I so enjoy attending the East Carolina University Material Topics Symposium. Every January for the last seven years I look forward to getting out of town for a weekend full of lectures, workshops, exhibitions, and connecting with friends. The entire experience is great, and it is student run, to boot!
A favorite event during the symposium is the charm and pin swap. I will admit, some years I have been lazy in my submission, giving away a nicely finished sample or something rather simple. This year, I was inspired to construct a small brooch. For other swaps I have created small, circular brass brooches with frame like windows that expose a tactile material like cotton or sandpaper. This was my starting point.
Perhaps bubble wrap, always at my fingertips during work days when I pack and unpack jewelry and other items, was in the back of my mind. Small bubbles seemed best, right? The temptation to pop one and then another. The potential to leave someone unsatisfied at not having their fill of popped bubbles? But how could I forget about the big bubbles?! When I fitted one big bubble through the frame of the brooch and test popped it, I was simply delighted!
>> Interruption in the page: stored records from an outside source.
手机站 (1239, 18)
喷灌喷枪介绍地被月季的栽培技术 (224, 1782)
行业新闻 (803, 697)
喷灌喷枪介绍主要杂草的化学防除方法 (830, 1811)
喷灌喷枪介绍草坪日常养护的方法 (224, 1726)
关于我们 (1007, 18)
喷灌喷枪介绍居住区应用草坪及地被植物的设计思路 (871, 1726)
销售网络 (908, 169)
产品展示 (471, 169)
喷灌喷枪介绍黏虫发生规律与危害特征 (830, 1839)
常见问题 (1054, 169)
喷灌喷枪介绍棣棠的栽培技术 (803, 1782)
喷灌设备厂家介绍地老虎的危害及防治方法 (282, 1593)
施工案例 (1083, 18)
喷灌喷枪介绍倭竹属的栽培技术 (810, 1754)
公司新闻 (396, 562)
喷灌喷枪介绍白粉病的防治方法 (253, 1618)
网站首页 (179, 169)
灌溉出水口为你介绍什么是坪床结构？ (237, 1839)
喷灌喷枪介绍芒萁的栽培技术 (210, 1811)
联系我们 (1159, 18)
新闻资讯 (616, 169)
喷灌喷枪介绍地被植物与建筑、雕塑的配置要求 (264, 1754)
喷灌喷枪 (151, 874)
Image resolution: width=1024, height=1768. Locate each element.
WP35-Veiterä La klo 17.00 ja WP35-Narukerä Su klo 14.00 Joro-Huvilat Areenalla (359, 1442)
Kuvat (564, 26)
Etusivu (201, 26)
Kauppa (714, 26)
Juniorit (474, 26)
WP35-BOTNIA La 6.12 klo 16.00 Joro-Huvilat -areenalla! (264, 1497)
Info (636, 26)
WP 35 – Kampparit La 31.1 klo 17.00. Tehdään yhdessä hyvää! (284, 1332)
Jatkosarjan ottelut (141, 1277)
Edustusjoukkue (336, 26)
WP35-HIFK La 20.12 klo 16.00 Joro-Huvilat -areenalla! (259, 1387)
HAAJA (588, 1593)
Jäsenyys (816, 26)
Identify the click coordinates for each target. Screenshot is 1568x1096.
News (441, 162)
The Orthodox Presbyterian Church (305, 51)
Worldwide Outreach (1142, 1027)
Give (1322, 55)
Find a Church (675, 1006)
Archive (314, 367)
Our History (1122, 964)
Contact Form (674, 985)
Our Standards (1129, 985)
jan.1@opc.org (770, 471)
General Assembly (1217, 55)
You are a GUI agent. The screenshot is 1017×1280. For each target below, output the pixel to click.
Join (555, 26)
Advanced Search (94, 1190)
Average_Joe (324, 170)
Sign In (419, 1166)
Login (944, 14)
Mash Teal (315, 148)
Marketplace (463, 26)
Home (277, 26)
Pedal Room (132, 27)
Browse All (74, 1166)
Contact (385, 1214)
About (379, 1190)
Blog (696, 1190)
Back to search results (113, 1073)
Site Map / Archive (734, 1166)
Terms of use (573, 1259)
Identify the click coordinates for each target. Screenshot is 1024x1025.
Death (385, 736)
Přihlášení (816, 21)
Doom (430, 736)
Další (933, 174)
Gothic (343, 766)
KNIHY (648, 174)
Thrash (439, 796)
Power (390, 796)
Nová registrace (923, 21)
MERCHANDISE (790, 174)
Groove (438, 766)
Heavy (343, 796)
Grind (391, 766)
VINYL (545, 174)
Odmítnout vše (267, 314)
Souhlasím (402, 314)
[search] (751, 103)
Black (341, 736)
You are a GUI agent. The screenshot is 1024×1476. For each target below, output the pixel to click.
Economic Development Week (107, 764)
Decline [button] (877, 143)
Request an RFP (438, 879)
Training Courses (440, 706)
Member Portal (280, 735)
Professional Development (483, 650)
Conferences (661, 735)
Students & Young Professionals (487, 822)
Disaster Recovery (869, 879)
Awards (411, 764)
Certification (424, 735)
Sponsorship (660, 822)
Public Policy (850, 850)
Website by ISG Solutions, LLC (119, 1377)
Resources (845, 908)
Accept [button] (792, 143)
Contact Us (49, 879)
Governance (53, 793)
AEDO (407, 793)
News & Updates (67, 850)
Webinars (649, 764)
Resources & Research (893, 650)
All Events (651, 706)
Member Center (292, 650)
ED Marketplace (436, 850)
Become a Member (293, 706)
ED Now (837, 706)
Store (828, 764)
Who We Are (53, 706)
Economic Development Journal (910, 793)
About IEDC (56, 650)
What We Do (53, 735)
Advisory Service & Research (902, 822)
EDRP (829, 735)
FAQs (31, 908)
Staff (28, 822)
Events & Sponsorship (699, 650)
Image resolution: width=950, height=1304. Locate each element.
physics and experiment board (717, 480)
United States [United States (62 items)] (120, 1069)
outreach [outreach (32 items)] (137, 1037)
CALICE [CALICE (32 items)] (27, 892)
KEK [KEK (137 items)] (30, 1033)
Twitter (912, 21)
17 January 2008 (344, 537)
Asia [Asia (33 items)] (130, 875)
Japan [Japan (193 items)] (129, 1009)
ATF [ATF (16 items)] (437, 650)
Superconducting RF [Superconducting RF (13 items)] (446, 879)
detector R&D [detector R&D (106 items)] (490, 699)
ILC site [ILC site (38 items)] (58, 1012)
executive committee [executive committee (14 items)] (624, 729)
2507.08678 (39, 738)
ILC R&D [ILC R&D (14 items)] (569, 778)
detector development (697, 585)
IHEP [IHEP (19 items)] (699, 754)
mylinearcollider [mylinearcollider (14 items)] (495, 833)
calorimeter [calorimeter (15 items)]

This was a fun, silly brooch; it was designed to be made quickly, to explore tactile sensations, and to present the option for one specific action. That action, I anticipated, was to pop the bubble. I did not expect the wearer's response, or my reaction to it that came nearly a week later. When I saw my brooch being worn, I introduced myself as the maker and learned, at least for the time being, the bubble was being protected from the maliciously poking fingers of the wearer's friends.
Late the following week, as I was considering this conversation and my intention of creating a fun piece with a simple binary choice, I realized the bubble was imbued with all the usual particulars of any piece I have made. Because it was made quickly and with the understanding of being given away, I failed to realize these connections. I had, in fact, thrown caution to the wind and presented an exposed, fragile thing to someone else. The same feelings of protection and watching over your shoulder so as to guard against outside forces that I have harbored, were instead stirred up in a perfect stranger.
It brings a wry smile to my face, the kind of smile that appears at the corner of my mouth with the slow realization that I've been outsmarted. What gets me is this: I did it, so easily, to myself.